# [THE TASK]
A word-for-word transcription of every record is needed.

# [DATASET RECORDS]
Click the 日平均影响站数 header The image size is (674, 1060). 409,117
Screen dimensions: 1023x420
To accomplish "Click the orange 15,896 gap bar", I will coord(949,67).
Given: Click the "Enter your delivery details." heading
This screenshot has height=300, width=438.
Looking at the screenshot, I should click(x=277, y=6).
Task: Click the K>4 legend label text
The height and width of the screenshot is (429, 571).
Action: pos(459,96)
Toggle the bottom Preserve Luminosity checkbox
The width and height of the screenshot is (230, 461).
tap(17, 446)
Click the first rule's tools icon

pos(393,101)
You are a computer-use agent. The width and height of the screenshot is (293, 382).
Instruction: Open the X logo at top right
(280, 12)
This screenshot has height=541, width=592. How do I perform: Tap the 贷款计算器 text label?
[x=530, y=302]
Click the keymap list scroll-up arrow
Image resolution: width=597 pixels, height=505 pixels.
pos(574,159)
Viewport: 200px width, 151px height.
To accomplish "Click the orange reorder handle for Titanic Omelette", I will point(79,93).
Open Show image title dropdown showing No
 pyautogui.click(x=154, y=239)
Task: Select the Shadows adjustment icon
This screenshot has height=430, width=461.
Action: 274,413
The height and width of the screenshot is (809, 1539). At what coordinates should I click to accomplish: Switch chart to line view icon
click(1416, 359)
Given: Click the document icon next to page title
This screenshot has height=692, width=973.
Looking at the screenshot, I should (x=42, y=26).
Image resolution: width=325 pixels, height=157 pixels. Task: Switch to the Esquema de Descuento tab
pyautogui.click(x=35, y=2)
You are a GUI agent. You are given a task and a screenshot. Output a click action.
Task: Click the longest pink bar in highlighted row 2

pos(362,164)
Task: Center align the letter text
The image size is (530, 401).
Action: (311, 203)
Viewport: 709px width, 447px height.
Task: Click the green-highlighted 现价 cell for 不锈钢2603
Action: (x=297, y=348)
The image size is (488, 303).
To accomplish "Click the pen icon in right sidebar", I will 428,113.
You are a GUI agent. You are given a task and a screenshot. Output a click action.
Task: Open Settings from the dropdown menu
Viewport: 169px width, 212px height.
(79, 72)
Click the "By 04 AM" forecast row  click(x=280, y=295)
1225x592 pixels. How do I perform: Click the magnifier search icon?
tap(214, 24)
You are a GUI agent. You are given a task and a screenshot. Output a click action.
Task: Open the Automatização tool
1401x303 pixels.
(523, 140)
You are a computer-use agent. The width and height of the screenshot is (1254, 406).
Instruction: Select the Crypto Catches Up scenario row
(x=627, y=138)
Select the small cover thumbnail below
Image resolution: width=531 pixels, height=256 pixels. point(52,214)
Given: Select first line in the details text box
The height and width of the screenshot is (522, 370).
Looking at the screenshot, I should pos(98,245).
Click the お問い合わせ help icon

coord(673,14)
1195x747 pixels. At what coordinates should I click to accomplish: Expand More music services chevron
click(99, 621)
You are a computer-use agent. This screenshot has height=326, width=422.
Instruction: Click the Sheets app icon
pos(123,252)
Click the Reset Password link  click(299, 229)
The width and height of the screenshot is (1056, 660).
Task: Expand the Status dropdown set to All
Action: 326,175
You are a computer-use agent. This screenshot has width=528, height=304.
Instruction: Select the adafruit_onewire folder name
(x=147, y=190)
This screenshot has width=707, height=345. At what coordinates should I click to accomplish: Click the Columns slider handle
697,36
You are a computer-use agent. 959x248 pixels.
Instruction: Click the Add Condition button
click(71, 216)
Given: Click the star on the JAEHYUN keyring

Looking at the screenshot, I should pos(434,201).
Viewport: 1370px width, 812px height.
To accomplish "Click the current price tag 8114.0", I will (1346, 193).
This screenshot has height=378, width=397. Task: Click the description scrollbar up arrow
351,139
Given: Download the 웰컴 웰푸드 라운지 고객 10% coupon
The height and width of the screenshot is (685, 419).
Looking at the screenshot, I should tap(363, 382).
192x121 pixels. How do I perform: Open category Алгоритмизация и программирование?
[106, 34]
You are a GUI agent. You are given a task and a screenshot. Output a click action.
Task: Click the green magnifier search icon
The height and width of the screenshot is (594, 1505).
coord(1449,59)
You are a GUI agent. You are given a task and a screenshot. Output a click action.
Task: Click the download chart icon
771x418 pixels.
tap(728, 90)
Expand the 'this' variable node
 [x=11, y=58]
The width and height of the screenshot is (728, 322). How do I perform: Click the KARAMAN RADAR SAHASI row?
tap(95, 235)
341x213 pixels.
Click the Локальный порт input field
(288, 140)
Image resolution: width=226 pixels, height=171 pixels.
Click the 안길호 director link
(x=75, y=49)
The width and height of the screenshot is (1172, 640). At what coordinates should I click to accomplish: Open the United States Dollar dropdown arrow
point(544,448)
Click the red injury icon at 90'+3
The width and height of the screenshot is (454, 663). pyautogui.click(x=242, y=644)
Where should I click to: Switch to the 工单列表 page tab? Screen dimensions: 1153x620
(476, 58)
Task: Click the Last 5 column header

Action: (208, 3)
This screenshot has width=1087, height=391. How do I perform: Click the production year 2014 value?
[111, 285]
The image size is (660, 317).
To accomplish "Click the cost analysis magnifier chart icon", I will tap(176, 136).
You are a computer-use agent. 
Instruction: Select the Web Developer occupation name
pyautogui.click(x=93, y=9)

# [ANSWER BOX]
Click the 日平均影响站数 header The image size is (674, 1060). 409,117
Screen dimensions: 1023x420
To accomplish "Click the orange 15,896 gap bar", I will coord(949,67).
Given: Click the "Enter your delivery details." heading
This screenshot has height=300, width=438.
Looking at the screenshot, I should click(x=277, y=6).
Task: Click the K>4 legend label text
The height and width of the screenshot is (429, 571).
Action: pos(459,96)
Toggle the bottom Preserve Luminosity checkbox
The width and height of the screenshot is (230, 461).
tap(17, 446)
Click the first rule's tools icon

pos(393,101)
You are a computer-use agent. The width and height of the screenshot is (293, 382).
Instruction: Open the X logo at top right
(280, 12)
This screenshot has height=541, width=592. How do I perform: Tap the 贷款计算器 text label?
[x=530, y=302]
Click the keymap list scroll-up arrow
Image resolution: width=597 pixels, height=505 pixels.
pos(574,159)
Viewport: 200px width, 151px height.
To accomplish "Click the orange reorder handle for Titanic Omelette", I will point(79,93).
Open Show image title dropdown showing No
 pyautogui.click(x=154, y=239)
Task: Select the Shadows adjustment icon
This screenshot has height=430, width=461.
Action: 274,413
The height and width of the screenshot is (809, 1539). At what coordinates should I click to accomplish: Switch chart to line view icon
click(1416, 359)
Given: Click the document icon next to page title
This screenshot has height=692, width=973.
Looking at the screenshot, I should (x=42, y=26).
Image resolution: width=325 pixels, height=157 pixels. Task: Switch to the Esquema de Descuento tab
pyautogui.click(x=35, y=2)
You are a GUI agent. You are given a task and a screenshot. Output a click action.
Task: Click the longest pink bar in highlighted row 2

pos(362,164)
Task: Center align the letter text
The image size is (530, 401).
Action: (311, 203)
Viewport: 709px width, 447px height.
Task: Click the green-highlighted 现价 cell for 不锈钢2603
Action: (x=297, y=348)
The image size is (488, 303).
To accomplish "Click the pen icon in right sidebar", I will 428,113.
You are a GUI agent. You are given a task and a screenshot. Output a click action.
Task: Open Settings from the dropdown menu
Viewport: 169px width, 212px height.
(79, 72)
Click the "By 04 AM" forecast row  click(x=280, y=295)
1225x592 pixels. How do I perform: Click the magnifier search icon?
tap(214, 24)
You are a GUI agent. You are given a task and a screenshot. Output a click action.
Task: Open the Automatização tool
1401x303 pixels.
(523, 140)
You are a computer-use agent. The width and height of the screenshot is (1254, 406).
Instruction: Select the Crypto Catches Up scenario row
(x=627, y=138)
Select the small cover thumbnail below
Image resolution: width=531 pixels, height=256 pixels. point(52,214)
Given: Select first line in the details text box
The height and width of the screenshot is (522, 370).
Looking at the screenshot, I should pos(98,245).
Click the お問い合わせ help icon

coord(673,14)
1195x747 pixels. At what coordinates should I click to accomplish: Expand More music services chevron
click(99, 621)
You are a computer-use agent. This screenshot has height=326, width=422.
Instruction: Click the Sheets app icon
pos(123,252)
Click the Reset Password link  click(299, 229)
The width and height of the screenshot is (1056, 660).
Task: Expand the Status dropdown set to All
Action: 326,175
You are a computer-use agent. This screenshot has width=528, height=304.
Instruction: Select the adafruit_onewire folder name
(x=147, y=190)
This screenshot has width=707, height=345. At what coordinates should I click to accomplish: Click the Columns slider handle
697,36
You are a computer-use agent. 959x248 pixels.
Instruction: Click the Add Condition button
click(71, 216)
Given: Click the star on the JAEHYUN keyring

Looking at the screenshot, I should pos(434,201).
Viewport: 1370px width, 812px height.
To accomplish "Click the current price tag 8114.0", I will (1346, 193).
This screenshot has height=378, width=397. Task: Click the description scrollbar up arrow
351,139
Given: Download the 웰컴 웰푸드 라운지 고객 10% coupon
The height and width of the screenshot is (685, 419).
Looking at the screenshot, I should tap(363, 382).
192x121 pixels. How do I perform: Open category Алгоритмизация и программирование?
[106, 34]
You are a GUI agent. You are given a task and a screenshot. Output a click action.
Task: Click the green magnifier search icon
The height and width of the screenshot is (594, 1505).
coord(1449,59)
You are a GUI agent. You are given a task and a screenshot. Output a click action.
Task: Click the download chart icon
771x418 pixels.
tap(728, 90)
Expand the 'this' variable node
 [x=11, y=58]
The width and height of the screenshot is (728, 322). How do I perform: Click the KARAMAN RADAR SAHASI row?
tap(95, 235)
341x213 pixels.
Click the Локальный порт input field
(288, 140)
Image resolution: width=226 pixels, height=171 pixels.
Click the 안길호 director link
(x=75, y=49)
The width and height of the screenshot is (1172, 640). At what coordinates should I click to accomplish: Open the United States Dollar dropdown arrow
point(544,448)
Click the red injury icon at 90'+3
The width and height of the screenshot is (454, 663). pyautogui.click(x=242, y=644)
Where should I click to: Switch to the 工单列表 page tab? Screen dimensions: 1153x620
(476, 58)
Task: Click the Last 5 column header

Action: (208, 3)
This screenshot has width=1087, height=391. How do I perform: Click the production year 2014 value?
[111, 285]
The image size is (660, 317).
To accomplish "Click the cost analysis magnifier chart icon", I will tap(176, 136).
You are a computer-use agent. 
Instruction: Select the Web Developer occupation name
pyautogui.click(x=93, y=9)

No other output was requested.